Penn State Hosts Iowa im ersten Ausweißenspiel
Pardon my phony Pennsylvania Dutch, but the first white-out game of the 2023 campaign is upon us, and Iowa is what Iowa is, and everybody knows what they are. According to James Franklin, “They are a base defense. They do what they do, and they do it extremely well and have been doing it a long time.” So, they are what they are. Great. Both teams are 3-0, and this is Iowa’s Big Ten opener. I won’t give rankings because they’re bullshit at this early juncture.
All this drivel recalls 6-4. Please, damnit, purge that memory sometime! Can’t … get … it … outta my head!
But it’s true. You know what you’ll get with Iowa. Serviceable defense with an occasional offense. They are what they are. And I’m Gumby, damnit!
No Offense, But…
They’ve got ex-Michigan QB Cade McNamara doing his Sean Clifford Act. He’s a 23-year-old, sixth-year senior at this point. His numbers, even behind a beefy offensive line averaging 310 lbs, have not been good. His August injury to his right quadriceps might have something to do with his less than sparkling performance in the first three games of 2023, where his QBRs have been 14.9, 48.0, and 32.4. Despite his big O-Line, he was sacked four times in the Western Michigan game last week. Methinks that his mobility, never very rabbit-like, is impaired even more than that which God stingily handed to him at birth.
Couple the ineffectual QB with the loss for the season of hotshot tight end Luke Lachey, the Hawkeyes’ leading receiver, and you reduce the aerial offense to short, safe passes. They’ll rely on the running game, where a trio of talented running backs might be trying to exploit Penn State’s undersized defensive front seven, where other teams have experienced success in the young season. Unfortunately, it will be a different trio than that which they employed last week. Two of those talented Iowa running backs were announced as injured and unavailable for the Penn State game, namely Kaleb Johnson and Jaziun Patterson, who have produced 195 yards between them. Leading rusher Leshon Williams is healthy, and he’ll be backed up by promising freshmen Kamari Moulton and Terrell Washington, Jr.
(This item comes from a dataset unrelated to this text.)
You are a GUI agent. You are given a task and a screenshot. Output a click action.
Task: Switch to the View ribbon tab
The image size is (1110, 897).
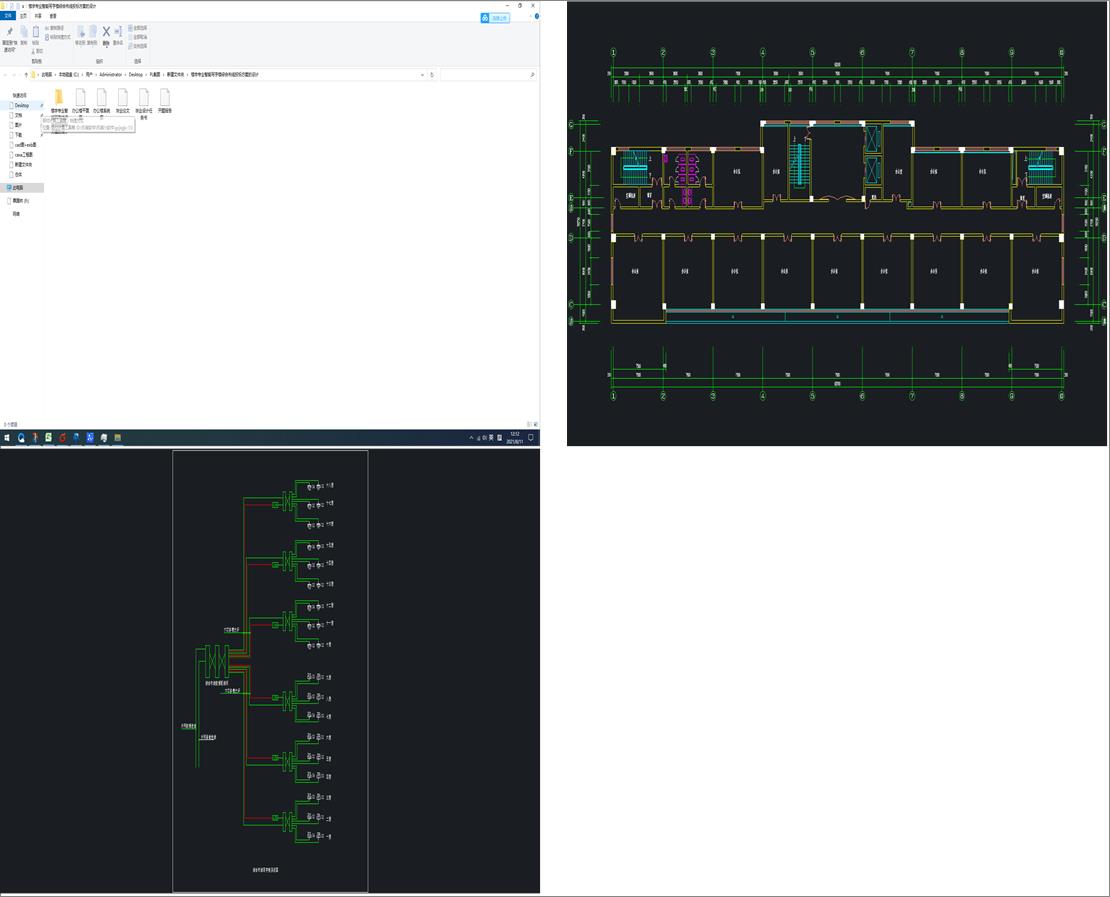[x=53, y=16]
I think Iowa will be gaining some yards on the ground despite the absence of two leading rushers.
A Pitcher’s Duel?
Oh, no — don’t mention that 6-4 game again, ever! Yet, this could be a defense-oriented game. On the defensive side of the rock, Iowa is tied for 18th in scoring defense and 31st in total defense. They haven’t played anyone of note this year, but then again, neither has Penn State, so who knows what that means. Nevertheless, the prospect of defensive game on both sides of the ball looms large. In dat case, Penn State’s scoring defense ranks 13th and total defense ranks 16th, just for shits and grins.
Focus, Boys, Focus!
Facing three bye weeks (Northwestern, then a bona fide week off, then UMass) before their big denouement at the Horseshoe, Penn State better focus on this game and keep the mistakes to a minimum. Thinking ahead to a 6-0 record going into the Ohio State game is something for Sanguinarians, not for young college entrepreneurs who should be concerned about their NIL worth. Yea, verily, this is a game where we must go 1-0. So, no bullshit, guys. Penalties’ll killya, particularly crap like clocking a guy after the play is whistled dead, giving the enemy a cheap first down. The Paterno doghouse is no longer a threat to these guys, and it shows. “Fix mah arm, so mah NIL stock don’t go down!”
I believe that the punting game will be important against Iowa, so I hope they’re working on it. Both teams have some real return talent, and I wouldn’t be surprised to see a punt returned for a touchdown on either side.
Da Wedda
Now, the forecast calls for a chance of rain later in the day with a high of 68 and a low of 53. Inasmuch as the game will be played at 7:30 PM, this might be a factor. Too early to tell.
Da Bottom Line
Well, Mateys, you’ve reached the section of this column that is called the Official Turkey Poop Prediction, which is as good as the paper it isn’t written on because no one would ever print this crap out. I pride myself in being just as inaccurate as some of the weenies we see on pregame shows, and it shows.
Penn State is favored by 14.5 points. That’s a pretty big spread, given that they’re Iowa and they are what they are and they do what they do. And Popeye am what he am and that’s all what he am. Not surprisingly, the over/under is only 40. That would work out to a break-even final score of 26.5 – 13.5. Now, listen to me — Sanguinarians will tell you that Penn State has the longest streak of breaking 30 points in the entire world of college football profiteering, so we must — yes WE MUST score at least thirty points. Oh yeah? Penn State 27, Iowa 12. (The 12 is from a punt return for a TD, plus a field goal and a safety. The game will be tied 3-3 at halftime.). In any event, I’ll cover your spread already! And yeah, take the under. (Can’t shake that 6-4 game, ever).
I’ll be back in clean underwear after the game for a recap, a nightcap, and some typical Turkey bullshit.